To whatever extent people really do get headaches specifically from sulfites in wine, a possible answer for them could be 100% organic wines (no sulfites added, and from what I've learned also almost no measurable sulfites present because natural levels dissipate when no more are added).
BUT..... have you tasted 100% organic wine? The few I've tried have been badly oxidized, with substantially degraded color and aromas that approach medicinal. They are NOT enjoyable in the context of the wines I've grown to love or even the ones I've learned to tolerate.
Anyone have experience with 100% organic wine? Can you name some that you would say taste good? Maybe not great, but at least good?
I know that the wines from the Wachau region of Austria have to follow what they call the "Codex Wachau" (no additives, etc. etc.), and they are considered to be world-class white wines. On a more personal level, I have tried quite a few and have found them to be great (I am a bit of an Austrian wine fan, as you could see from my previous posts!)
You can read more at http://www.vinea-wachau.at
Keep in mind that all "organic" wines are not equal. Wines from the EU which are "organic" may not qualify as "organic" under U.S. standards, and vice-versa. IIRC, each permits some thing(s) the other does not.
A lot of people say "organic" when they mean "no sulfites," and sulfites are present in all wine. (See my post in the original "Wine and Headaches" thread re: sulfite levels.)
I've had some decent *purely organic* wines, but only soon after they are bottled. Far too many oxydize soon after bottling -- as you've already discovered -- and can be EXTREMELY disappointing.
I have never had a wine labeled "organic" (look for the "COOF" seal" on California=made wines, for example) that I thought was exceptional, or even great. Sorry.

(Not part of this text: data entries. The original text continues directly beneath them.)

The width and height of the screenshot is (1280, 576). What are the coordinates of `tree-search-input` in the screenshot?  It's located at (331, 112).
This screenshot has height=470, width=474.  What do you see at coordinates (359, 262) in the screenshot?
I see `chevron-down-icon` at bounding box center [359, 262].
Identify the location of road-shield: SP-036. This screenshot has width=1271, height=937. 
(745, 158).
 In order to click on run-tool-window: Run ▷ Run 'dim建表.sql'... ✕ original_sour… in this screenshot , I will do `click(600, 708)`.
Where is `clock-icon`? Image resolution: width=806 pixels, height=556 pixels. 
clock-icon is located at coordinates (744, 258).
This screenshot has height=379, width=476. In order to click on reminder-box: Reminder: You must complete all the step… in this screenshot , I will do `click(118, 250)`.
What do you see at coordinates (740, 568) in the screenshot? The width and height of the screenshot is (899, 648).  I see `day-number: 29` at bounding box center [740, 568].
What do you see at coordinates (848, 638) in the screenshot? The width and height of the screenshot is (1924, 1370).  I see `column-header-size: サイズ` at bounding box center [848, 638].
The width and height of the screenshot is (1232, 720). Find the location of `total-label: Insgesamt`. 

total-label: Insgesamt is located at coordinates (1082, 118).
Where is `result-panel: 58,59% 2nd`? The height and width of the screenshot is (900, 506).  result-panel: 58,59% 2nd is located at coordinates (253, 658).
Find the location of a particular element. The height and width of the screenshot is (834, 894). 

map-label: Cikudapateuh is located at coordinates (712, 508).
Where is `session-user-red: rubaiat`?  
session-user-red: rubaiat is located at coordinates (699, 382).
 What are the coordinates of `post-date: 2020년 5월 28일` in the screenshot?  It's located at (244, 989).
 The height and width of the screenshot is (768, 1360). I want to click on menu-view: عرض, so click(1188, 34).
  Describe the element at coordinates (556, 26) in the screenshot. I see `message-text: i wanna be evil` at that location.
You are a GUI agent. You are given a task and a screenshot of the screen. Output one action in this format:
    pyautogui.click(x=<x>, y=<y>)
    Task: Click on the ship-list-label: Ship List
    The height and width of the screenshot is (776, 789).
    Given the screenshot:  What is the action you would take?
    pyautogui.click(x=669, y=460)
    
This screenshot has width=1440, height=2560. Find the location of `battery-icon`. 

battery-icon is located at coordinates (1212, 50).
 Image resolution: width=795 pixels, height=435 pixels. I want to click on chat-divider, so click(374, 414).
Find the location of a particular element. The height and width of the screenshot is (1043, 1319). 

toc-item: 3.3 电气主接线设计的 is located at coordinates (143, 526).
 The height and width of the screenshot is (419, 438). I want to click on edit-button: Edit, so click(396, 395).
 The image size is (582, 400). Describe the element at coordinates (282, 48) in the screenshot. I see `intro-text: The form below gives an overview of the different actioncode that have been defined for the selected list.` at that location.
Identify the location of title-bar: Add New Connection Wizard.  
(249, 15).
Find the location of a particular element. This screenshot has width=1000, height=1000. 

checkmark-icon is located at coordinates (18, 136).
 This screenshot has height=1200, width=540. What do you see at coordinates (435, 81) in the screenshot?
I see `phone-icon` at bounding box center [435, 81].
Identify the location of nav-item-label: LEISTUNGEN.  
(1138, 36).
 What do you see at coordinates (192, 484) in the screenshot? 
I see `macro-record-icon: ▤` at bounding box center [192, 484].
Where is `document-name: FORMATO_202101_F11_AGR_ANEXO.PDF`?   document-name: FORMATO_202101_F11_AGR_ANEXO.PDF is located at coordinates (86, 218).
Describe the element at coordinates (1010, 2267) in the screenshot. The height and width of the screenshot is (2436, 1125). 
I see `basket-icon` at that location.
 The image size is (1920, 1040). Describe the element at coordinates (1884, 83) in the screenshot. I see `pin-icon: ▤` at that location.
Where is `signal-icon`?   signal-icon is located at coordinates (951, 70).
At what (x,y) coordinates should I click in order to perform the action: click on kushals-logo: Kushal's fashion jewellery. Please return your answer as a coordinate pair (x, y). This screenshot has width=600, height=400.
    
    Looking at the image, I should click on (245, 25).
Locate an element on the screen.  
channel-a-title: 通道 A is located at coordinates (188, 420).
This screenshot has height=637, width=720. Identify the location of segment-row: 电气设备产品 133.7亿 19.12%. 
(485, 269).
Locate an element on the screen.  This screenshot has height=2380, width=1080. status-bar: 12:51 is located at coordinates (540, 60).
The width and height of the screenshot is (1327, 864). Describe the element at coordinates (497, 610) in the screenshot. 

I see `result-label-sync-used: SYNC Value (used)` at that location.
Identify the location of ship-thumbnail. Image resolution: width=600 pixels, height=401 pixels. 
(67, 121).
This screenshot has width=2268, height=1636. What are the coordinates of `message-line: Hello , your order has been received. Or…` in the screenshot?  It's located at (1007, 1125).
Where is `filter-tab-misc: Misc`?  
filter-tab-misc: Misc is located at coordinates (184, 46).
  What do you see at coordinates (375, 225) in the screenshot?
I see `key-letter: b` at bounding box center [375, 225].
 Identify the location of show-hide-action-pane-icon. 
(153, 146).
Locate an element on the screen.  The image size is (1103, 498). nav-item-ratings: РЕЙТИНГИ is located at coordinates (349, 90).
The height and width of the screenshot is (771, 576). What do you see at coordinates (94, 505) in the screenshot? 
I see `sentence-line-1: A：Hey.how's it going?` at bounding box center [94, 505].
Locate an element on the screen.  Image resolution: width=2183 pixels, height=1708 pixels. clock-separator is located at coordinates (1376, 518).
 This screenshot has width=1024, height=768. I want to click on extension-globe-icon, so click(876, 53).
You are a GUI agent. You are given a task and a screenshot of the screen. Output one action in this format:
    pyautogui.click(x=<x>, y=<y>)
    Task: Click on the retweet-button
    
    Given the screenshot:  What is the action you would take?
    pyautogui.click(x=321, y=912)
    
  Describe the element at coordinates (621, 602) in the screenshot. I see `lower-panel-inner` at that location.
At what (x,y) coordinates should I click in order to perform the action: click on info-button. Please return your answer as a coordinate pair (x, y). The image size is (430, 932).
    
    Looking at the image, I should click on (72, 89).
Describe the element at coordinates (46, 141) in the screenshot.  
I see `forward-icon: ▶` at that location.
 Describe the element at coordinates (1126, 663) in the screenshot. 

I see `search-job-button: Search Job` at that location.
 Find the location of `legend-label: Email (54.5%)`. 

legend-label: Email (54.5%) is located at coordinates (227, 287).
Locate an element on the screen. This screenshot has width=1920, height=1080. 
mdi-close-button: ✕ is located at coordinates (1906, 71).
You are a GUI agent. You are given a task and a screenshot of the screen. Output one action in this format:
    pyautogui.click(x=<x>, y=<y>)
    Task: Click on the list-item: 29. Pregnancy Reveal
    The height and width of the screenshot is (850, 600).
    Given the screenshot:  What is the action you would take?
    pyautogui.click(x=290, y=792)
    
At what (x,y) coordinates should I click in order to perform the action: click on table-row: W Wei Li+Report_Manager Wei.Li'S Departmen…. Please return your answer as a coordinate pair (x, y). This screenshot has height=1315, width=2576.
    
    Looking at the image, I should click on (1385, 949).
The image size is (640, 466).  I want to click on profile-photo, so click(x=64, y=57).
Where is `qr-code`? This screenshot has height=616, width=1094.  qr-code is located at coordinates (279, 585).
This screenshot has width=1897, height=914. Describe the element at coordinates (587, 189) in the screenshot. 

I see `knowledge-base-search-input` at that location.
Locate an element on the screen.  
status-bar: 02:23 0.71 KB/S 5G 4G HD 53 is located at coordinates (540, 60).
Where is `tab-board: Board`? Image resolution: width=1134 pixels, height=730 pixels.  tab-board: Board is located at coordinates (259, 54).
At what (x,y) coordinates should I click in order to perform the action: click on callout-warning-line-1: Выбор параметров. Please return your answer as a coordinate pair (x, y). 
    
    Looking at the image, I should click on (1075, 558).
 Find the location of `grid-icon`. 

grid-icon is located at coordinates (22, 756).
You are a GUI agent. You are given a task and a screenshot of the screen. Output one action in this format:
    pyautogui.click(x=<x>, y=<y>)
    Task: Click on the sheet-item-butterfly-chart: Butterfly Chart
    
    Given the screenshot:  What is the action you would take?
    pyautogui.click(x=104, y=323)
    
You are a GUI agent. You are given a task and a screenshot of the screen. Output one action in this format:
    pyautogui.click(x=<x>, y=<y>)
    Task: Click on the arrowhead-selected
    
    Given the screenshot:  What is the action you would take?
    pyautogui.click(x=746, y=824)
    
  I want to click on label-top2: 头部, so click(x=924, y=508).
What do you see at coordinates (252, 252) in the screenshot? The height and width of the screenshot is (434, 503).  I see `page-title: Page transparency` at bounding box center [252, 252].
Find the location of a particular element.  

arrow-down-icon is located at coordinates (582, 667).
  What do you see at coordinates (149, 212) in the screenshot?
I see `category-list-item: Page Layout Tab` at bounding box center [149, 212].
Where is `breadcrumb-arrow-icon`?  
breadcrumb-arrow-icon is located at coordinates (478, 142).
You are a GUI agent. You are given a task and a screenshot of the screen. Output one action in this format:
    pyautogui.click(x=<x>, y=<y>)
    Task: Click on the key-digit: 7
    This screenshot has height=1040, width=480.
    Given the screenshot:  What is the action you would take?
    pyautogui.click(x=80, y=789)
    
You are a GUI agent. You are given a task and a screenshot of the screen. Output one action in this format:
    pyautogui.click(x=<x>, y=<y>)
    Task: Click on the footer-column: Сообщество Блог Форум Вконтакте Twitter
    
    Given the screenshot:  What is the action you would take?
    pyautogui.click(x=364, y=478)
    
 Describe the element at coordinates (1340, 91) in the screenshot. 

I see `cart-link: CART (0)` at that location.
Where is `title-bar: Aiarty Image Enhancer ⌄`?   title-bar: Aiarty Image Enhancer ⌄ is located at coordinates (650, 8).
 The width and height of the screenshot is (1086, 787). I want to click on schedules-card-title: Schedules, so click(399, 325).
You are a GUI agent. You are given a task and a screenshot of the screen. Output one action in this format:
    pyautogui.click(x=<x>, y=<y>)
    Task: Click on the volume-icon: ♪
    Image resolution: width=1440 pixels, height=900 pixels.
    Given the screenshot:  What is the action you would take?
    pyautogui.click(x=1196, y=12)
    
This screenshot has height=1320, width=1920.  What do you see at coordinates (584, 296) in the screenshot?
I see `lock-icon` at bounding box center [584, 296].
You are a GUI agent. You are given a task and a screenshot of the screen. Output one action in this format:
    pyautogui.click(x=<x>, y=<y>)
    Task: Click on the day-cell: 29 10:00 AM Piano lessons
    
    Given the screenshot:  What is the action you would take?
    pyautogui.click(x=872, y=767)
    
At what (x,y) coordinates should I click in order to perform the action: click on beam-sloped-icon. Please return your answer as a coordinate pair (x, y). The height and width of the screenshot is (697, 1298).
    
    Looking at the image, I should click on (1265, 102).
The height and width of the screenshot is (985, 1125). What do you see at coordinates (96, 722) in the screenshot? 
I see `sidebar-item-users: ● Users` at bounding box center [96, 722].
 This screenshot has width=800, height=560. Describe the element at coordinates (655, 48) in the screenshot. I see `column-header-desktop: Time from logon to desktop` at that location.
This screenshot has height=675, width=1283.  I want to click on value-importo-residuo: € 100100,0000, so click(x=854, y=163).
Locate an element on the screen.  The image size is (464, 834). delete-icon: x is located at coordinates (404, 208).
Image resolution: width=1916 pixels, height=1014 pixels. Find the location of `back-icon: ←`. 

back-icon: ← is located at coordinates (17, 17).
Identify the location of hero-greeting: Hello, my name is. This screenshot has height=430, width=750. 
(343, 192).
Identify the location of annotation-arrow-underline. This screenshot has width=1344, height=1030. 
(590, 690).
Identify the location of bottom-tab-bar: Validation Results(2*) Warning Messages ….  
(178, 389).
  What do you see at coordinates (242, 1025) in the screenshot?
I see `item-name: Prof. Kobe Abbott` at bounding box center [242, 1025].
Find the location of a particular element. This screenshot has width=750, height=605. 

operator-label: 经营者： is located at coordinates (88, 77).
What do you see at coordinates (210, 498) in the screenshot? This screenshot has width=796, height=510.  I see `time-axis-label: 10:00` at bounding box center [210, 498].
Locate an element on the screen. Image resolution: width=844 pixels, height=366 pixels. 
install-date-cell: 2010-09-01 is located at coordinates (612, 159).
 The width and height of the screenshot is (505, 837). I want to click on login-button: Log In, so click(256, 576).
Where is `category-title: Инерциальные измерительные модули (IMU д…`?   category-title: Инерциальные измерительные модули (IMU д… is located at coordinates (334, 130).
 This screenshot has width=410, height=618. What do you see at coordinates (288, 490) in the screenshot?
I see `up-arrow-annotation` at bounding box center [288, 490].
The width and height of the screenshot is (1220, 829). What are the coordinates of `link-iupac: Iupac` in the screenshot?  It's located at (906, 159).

Also: "Thomas Perrin said it’s easy to be organic in the Rhône: 'it’s easier than in Alsace!' But he stressed they’re definitely not biodynamic: 'it’s too much,' he said, before ridiculing some biodynamic practices."
Many french wines are organic and don't advertise it. Even though the organic movement is a really good thing its treated as a marketing tool here. A lot of french winemakers dont feel the need to asvertise being organic or biodynamic for that matter, but I cant tell you how to figure out which ones are and aren't. Maybe someone's out there with a little more info?